Task to carry out |
This exercise calls for the listing to be set down exactly.

Data records |
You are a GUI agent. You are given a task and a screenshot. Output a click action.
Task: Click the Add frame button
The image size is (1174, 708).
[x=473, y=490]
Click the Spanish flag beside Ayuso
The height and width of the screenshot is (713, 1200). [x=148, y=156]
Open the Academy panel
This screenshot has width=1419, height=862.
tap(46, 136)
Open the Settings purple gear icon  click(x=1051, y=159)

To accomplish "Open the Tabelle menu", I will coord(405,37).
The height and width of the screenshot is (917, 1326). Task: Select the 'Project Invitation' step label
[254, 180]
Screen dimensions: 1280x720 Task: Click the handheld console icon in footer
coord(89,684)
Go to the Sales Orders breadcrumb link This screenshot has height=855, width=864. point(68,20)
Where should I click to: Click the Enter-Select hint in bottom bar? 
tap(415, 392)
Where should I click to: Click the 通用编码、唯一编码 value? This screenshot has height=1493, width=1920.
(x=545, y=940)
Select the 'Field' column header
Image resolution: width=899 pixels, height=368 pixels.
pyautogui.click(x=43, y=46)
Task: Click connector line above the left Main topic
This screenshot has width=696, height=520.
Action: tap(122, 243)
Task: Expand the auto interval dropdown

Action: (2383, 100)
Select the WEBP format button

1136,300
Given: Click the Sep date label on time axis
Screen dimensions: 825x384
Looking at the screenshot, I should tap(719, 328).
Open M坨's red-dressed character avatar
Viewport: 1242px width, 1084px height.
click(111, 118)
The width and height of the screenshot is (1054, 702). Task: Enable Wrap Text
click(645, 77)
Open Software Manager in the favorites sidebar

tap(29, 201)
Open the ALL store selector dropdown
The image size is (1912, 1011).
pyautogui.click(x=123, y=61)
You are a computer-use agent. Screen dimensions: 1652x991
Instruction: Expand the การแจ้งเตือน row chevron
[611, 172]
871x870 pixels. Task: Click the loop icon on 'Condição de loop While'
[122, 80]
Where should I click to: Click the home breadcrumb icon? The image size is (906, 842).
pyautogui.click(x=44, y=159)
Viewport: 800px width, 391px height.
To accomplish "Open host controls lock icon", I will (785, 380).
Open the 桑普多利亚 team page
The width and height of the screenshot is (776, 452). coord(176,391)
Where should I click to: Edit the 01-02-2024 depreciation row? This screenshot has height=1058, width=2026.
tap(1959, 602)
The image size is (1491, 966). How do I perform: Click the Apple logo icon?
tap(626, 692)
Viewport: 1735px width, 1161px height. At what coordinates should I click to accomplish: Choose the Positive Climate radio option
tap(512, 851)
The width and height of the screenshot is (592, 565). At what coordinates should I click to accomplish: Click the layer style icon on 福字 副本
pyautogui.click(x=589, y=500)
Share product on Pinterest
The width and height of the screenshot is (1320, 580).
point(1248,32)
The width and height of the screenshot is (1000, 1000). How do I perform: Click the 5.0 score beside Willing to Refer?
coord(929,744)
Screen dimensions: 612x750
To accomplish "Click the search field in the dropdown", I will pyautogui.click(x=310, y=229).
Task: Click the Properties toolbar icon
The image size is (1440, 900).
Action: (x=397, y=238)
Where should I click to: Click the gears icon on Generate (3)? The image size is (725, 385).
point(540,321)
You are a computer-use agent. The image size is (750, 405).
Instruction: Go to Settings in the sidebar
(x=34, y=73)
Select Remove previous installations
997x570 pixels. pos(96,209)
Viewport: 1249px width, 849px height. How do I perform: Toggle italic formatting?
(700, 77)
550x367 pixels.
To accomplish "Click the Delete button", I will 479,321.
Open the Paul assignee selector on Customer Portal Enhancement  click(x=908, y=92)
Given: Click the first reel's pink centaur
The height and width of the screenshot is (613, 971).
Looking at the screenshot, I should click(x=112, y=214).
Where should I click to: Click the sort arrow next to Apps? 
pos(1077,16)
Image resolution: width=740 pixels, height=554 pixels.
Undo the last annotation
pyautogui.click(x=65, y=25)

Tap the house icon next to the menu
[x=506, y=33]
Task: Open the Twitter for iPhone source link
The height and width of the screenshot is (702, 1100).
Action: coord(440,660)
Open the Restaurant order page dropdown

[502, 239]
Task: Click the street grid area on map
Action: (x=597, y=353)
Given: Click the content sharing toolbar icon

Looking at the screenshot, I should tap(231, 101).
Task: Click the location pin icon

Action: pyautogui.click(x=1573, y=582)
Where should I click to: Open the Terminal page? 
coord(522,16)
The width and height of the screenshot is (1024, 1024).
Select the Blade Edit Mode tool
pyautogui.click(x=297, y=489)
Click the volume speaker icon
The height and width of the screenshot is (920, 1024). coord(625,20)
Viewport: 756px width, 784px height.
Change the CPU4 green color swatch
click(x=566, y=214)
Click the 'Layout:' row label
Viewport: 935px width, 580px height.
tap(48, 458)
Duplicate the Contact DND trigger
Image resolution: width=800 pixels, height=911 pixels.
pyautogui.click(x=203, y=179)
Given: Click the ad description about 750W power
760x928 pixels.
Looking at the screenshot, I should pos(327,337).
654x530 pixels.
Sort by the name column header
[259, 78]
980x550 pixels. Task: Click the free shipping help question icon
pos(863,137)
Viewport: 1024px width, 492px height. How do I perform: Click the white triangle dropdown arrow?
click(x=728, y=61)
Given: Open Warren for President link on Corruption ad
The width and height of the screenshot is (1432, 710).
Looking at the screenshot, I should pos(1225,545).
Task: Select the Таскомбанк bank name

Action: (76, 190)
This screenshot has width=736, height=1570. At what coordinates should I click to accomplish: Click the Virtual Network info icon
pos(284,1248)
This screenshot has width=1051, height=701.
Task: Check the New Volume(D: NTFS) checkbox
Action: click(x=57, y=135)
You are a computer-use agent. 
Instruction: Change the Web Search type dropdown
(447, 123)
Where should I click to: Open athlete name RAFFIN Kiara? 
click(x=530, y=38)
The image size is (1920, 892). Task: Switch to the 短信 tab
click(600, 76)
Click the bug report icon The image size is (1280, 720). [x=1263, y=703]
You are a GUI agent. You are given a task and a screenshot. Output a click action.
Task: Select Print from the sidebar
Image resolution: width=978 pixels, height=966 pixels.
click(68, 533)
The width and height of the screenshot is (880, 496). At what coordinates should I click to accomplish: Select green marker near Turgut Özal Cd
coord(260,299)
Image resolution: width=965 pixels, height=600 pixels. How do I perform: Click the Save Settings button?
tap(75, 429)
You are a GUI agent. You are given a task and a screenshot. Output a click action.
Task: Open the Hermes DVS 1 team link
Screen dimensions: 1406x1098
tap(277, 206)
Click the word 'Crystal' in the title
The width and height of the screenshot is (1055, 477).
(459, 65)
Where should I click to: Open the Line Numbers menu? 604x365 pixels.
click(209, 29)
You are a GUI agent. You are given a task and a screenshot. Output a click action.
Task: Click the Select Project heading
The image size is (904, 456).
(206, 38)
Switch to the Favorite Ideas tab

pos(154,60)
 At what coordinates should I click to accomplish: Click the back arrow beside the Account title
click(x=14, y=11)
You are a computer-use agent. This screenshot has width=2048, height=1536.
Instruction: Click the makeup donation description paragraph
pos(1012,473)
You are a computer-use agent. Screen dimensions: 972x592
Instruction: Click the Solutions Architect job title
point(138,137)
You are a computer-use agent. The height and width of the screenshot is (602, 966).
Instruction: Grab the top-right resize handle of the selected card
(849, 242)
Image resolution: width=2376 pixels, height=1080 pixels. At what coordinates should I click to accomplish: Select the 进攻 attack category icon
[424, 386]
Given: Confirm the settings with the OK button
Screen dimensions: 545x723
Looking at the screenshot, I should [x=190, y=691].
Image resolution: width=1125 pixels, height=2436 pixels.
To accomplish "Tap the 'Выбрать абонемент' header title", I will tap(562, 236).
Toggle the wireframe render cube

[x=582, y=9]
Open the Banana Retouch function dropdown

Reply |
You are a GUI agent. You are given a task and a screenshot. Output a click action.
Task: Click the Add frame button
The image size is (1174, 708).
[x=473, y=490]
Click the Spanish flag beside Ayuso
The height and width of the screenshot is (713, 1200). [x=148, y=156]
Open the Academy panel
This screenshot has width=1419, height=862.
tap(46, 136)
Open the Settings purple gear icon  click(x=1051, y=159)

To accomplish "Open the Tabelle menu", I will coord(405,37).
The height and width of the screenshot is (917, 1326). Task: Select the 'Project Invitation' step label
[254, 180]
Screen dimensions: 1280x720 Task: Click the handheld console icon in footer
coord(89,684)
Go to the Sales Orders breadcrumb link This screenshot has height=855, width=864. point(68,20)
Where should I click to: Click the Enter-Select hint in bottom bar? 
tap(415, 392)
Where should I click to: Click the 通用编码、唯一编码 value? This screenshot has height=1493, width=1920.
(x=545, y=940)
Select the 'Field' column header
Image resolution: width=899 pixels, height=368 pixels.
pyautogui.click(x=43, y=46)
Task: Click connector line above the left Main topic
This screenshot has width=696, height=520.
Action: tap(122, 243)
Task: Expand the auto interval dropdown

Action: (2383, 100)
Select the WEBP format button

1136,300
Given: Click the Sep date label on time axis
Screen dimensions: 825x384
Looking at the screenshot, I should tap(719, 328).
Open M坨's red-dressed character avatar
Viewport: 1242px width, 1084px height.
click(111, 118)
The width and height of the screenshot is (1054, 702). Task: Enable Wrap Text
click(645, 77)
Open Software Manager in the favorites sidebar

tap(29, 201)
Open the ALL store selector dropdown
The image size is (1912, 1011).
pyautogui.click(x=123, y=61)
You are a computer-use agent. Screen dimensions: 1652x991
Instruction: Expand the การแจ้งเตือน row chevron
[611, 172]
871x870 pixels. Task: Click the loop icon on 'Condição de loop While'
[122, 80]
Where should I click to: Click the home breadcrumb icon? The image size is (906, 842).
pyautogui.click(x=44, y=159)
Viewport: 800px width, 391px height.
To accomplish "Open host controls lock icon", I will (785, 380).
Open the 桑普多利亚 team page
The width and height of the screenshot is (776, 452). coord(176,391)
Where should I click to: Edit the 01-02-2024 depreciation row? This screenshot has height=1058, width=2026.
tap(1959, 602)
The image size is (1491, 966). How do I perform: Click the Apple logo icon?
tap(626, 692)
Viewport: 1735px width, 1161px height. At what coordinates should I click to accomplish: Choose the Positive Climate radio option
tap(512, 851)
The width and height of the screenshot is (592, 565). At what coordinates should I click to accomplish: Click the layer style icon on 福字 副本
pyautogui.click(x=589, y=500)
Share product on Pinterest
The width and height of the screenshot is (1320, 580).
point(1248,32)
The width and height of the screenshot is (1000, 1000). How do I perform: Click the 5.0 score beside Willing to Refer?
coord(929,744)
Screen dimensions: 612x750
To accomplish "Click the search field in the dropdown", I will pyautogui.click(x=310, y=229).
Task: Click the Properties toolbar icon
The image size is (1440, 900).
Action: (x=397, y=238)
Where should I click to: Click the gears icon on Generate (3)? The image size is (725, 385).
point(540,321)
You are a computer-use agent. The image size is (750, 405).
Instruction: Go to Settings in the sidebar
(x=34, y=73)
Select Remove previous installations
997x570 pixels. pos(96,209)
Viewport: 1249px width, 849px height. How do I perform: Toggle italic formatting?
(700, 77)
550x367 pixels.
To accomplish "Click the Delete button", I will 479,321.
Open the Paul assignee selector on Customer Portal Enhancement  click(x=908, y=92)
Given: Click the first reel's pink centaur
The height and width of the screenshot is (613, 971).
Looking at the screenshot, I should click(x=112, y=214).
Where should I click to: Click the sort arrow next to Apps? 
pos(1077,16)
Image resolution: width=740 pixels, height=554 pixels.
Undo the last annotation
pyautogui.click(x=65, y=25)

Tap the house icon next to the menu
[x=506, y=33]
Task: Open the Twitter for iPhone source link
The height and width of the screenshot is (702, 1100).
Action: coord(440,660)
Open the Restaurant order page dropdown

[502, 239]
Task: Click the street grid area on map
Action: (x=597, y=353)
Given: Click the content sharing toolbar icon

Looking at the screenshot, I should tap(231, 101).
Task: Click the location pin icon

Action: pyautogui.click(x=1573, y=582)
Where should I click to: Open the Terminal page? 
coord(522,16)
The width and height of the screenshot is (1024, 1024).
Select the Blade Edit Mode tool
pyautogui.click(x=297, y=489)
Click the volume speaker icon
The height and width of the screenshot is (920, 1024). coord(625,20)
Viewport: 756px width, 784px height.
Change the CPU4 green color swatch
click(x=566, y=214)
Click the 'Layout:' row label
Viewport: 935px width, 580px height.
tap(48, 458)
Duplicate the Contact DND trigger
Image resolution: width=800 pixels, height=911 pixels.
pyautogui.click(x=203, y=179)
Given: Click the ad description about 750W power
760x928 pixels.
Looking at the screenshot, I should pos(327,337).
654x530 pixels.
Sort by the name column header
[259, 78]
980x550 pixels. Task: Click the free shipping help question icon
pos(863,137)
Viewport: 1024px width, 492px height. How do I perform: Click the white triangle dropdown arrow?
click(x=728, y=61)
Given: Open Warren for President link on Corruption ad
The width and height of the screenshot is (1432, 710).
Looking at the screenshot, I should pos(1225,545).
Task: Select the Таскомбанк bank name

Action: (76, 190)
This screenshot has width=736, height=1570. At what coordinates should I click to accomplish: Click the Virtual Network info icon
pos(284,1248)
This screenshot has width=1051, height=701.
Task: Check the New Volume(D: NTFS) checkbox
Action: click(x=57, y=135)
You are a computer-use agent. 
Instruction: Change the Web Search type dropdown
(447, 123)
Where should I click to: Open athlete name RAFFIN Kiara? 
click(x=530, y=38)
The image size is (1920, 892). Task: Switch to the 短信 tab
click(600, 76)
Click the bug report icon The image size is (1280, 720). [x=1263, y=703]
You are a GUI agent. You are given a task and a screenshot. Output a click action.
Task: Select Print from the sidebar
Image resolution: width=978 pixels, height=966 pixels.
click(68, 533)
The width and height of the screenshot is (880, 496). At what coordinates should I click to accomplish: Select green marker near Turgut Özal Cd
coord(260,299)
Image resolution: width=965 pixels, height=600 pixels. How do I perform: Click the Save Settings button?
tap(75, 429)
You are a GUI agent. You are given a task and a screenshot. Output a click action.
Task: Open the Hermes DVS 1 team link
Screen dimensions: 1406x1098
tap(277, 206)
Click the word 'Crystal' in the title
The width and height of the screenshot is (1055, 477).
(459, 65)
Where should I click to: Open the Line Numbers menu? 604x365 pixels.
click(209, 29)
You are a GUI agent. You are given a task and a screenshot. Output a click action.
Task: Click the Select Project heading
The image size is (904, 456).
(206, 38)
Switch to the Favorite Ideas tab

pos(154,60)
 At what coordinates should I click to accomplish: Click the back arrow beside the Account title
click(x=14, y=11)
You are a computer-use agent. This screenshot has width=2048, height=1536.
Instruction: Click the makeup donation description paragraph
pos(1012,473)
You are a computer-use agent. Screen dimensions: 972x592
Instruction: Click the Solutions Architect job title
point(138,137)
You are a computer-use agent. The height and width of the screenshot is (602, 966).
Instruction: Grab the top-right resize handle of the selected card
(849, 242)
Image resolution: width=2376 pixels, height=1080 pixels. At what coordinates should I click to accomplish: Select the 进攻 attack category icon
[424, 386]
Given: Confirm the settings with the OK button
Screen dimensions: 545x723
Looking at the screenshot, I should [x=190, y=691].
Image resolution: width=1125 pixels, height=2436 pixels.
To accomplish "Tap the 'Выбрать абонемент' header title", I will tap(562, 236).
Toggle the wireframe render cube

[x=582, y=9]
Open the Banana Retouch function dropdown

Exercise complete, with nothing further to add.